Using the ratios given in your first example

We have $r_I = \frac{4}{5}$ and $r_E = \frac{3}{4}$. Hence we are in the case where $1-r_E > 0$ so we compute $\frac{(1-r_I)}{(1-r_E)} = \frac{(1-\frac{4}{5})}{(1-\frac{3}{4})} = \frac{4}{5}$. We can then deduce that $A$ will save more than $B$ if and only if $E_B > \frac{4}{5}I_B$. Also, note that if $E_B = \frac{4}{5}I_B$ then $A$ will save as much as $B$ and if $E_B < \frac{4}{5}I_B$ than $A$ will save less than $B$.
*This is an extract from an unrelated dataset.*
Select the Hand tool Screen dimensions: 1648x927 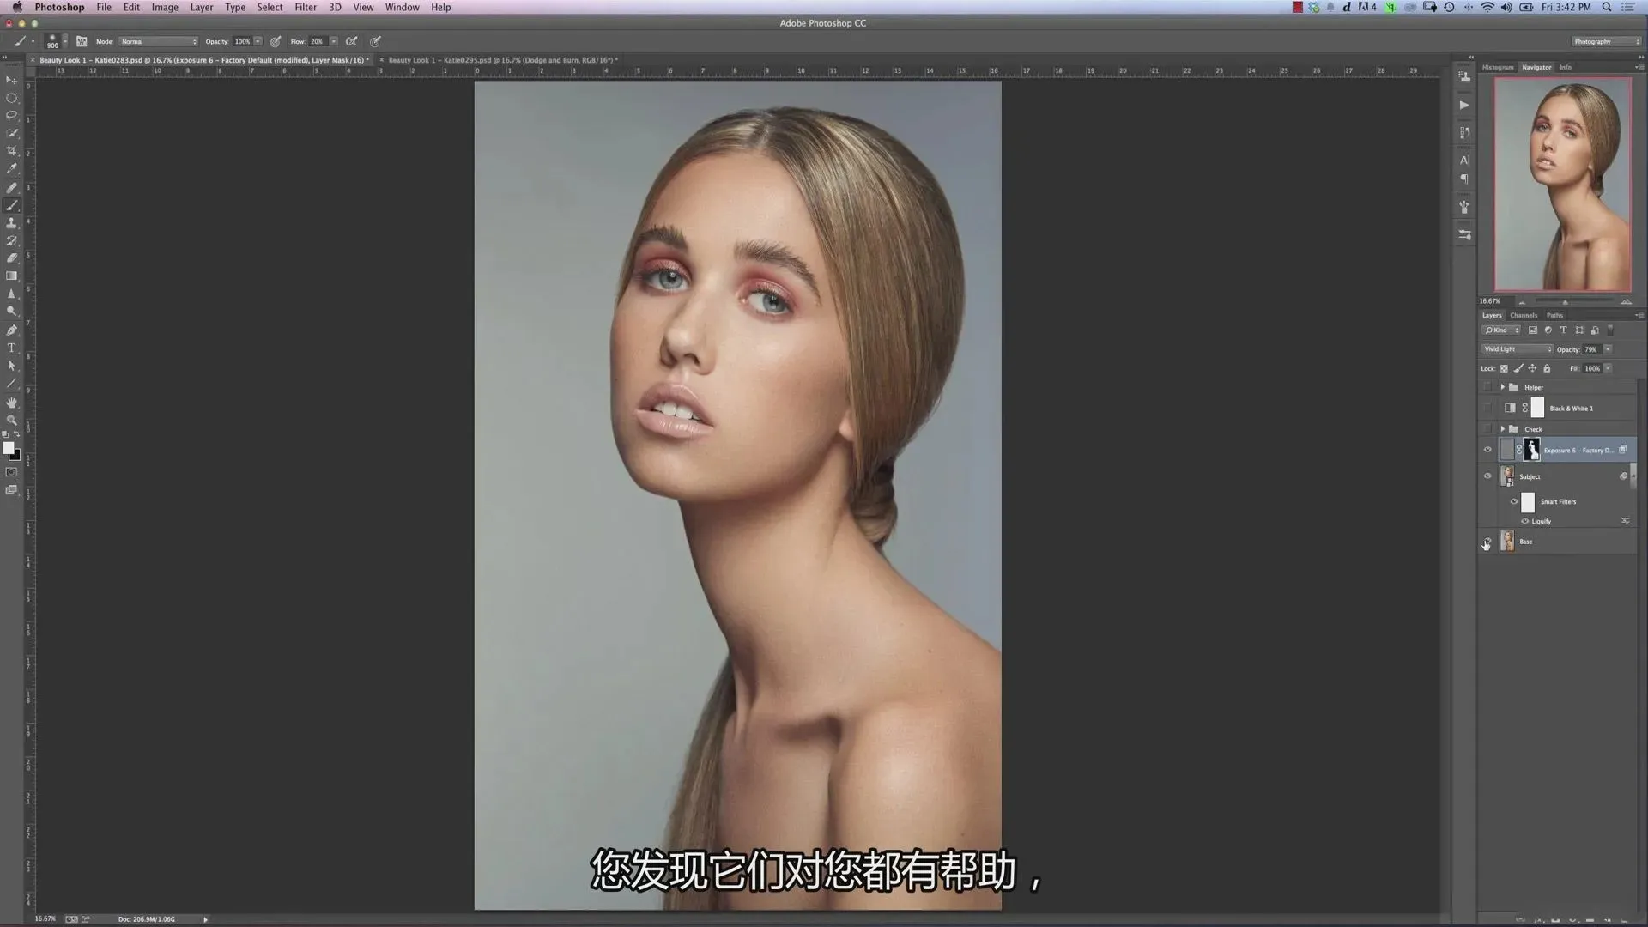coord(12,403)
Using the ratios given in your second example

We have $r_I = \frac{4}{5}$ and $r_E = \frac{5}{6}$. Hence we are in the case where $1-r_E > 0$ so we compute $\frac{(1-r_I)}{(1-r_E)} = \frac{(1-\frac{4}{5})}{(1-\frac{5}{6})} = \frac{6}{5}$. We can then deduce that $A$ will save more than $B$ if and only if $E_B > \frac{6}{5}I_B$ which is impossible since, by assumption, $E_B < I_B$. Hence, in this case, $B$ will always save more than $A$.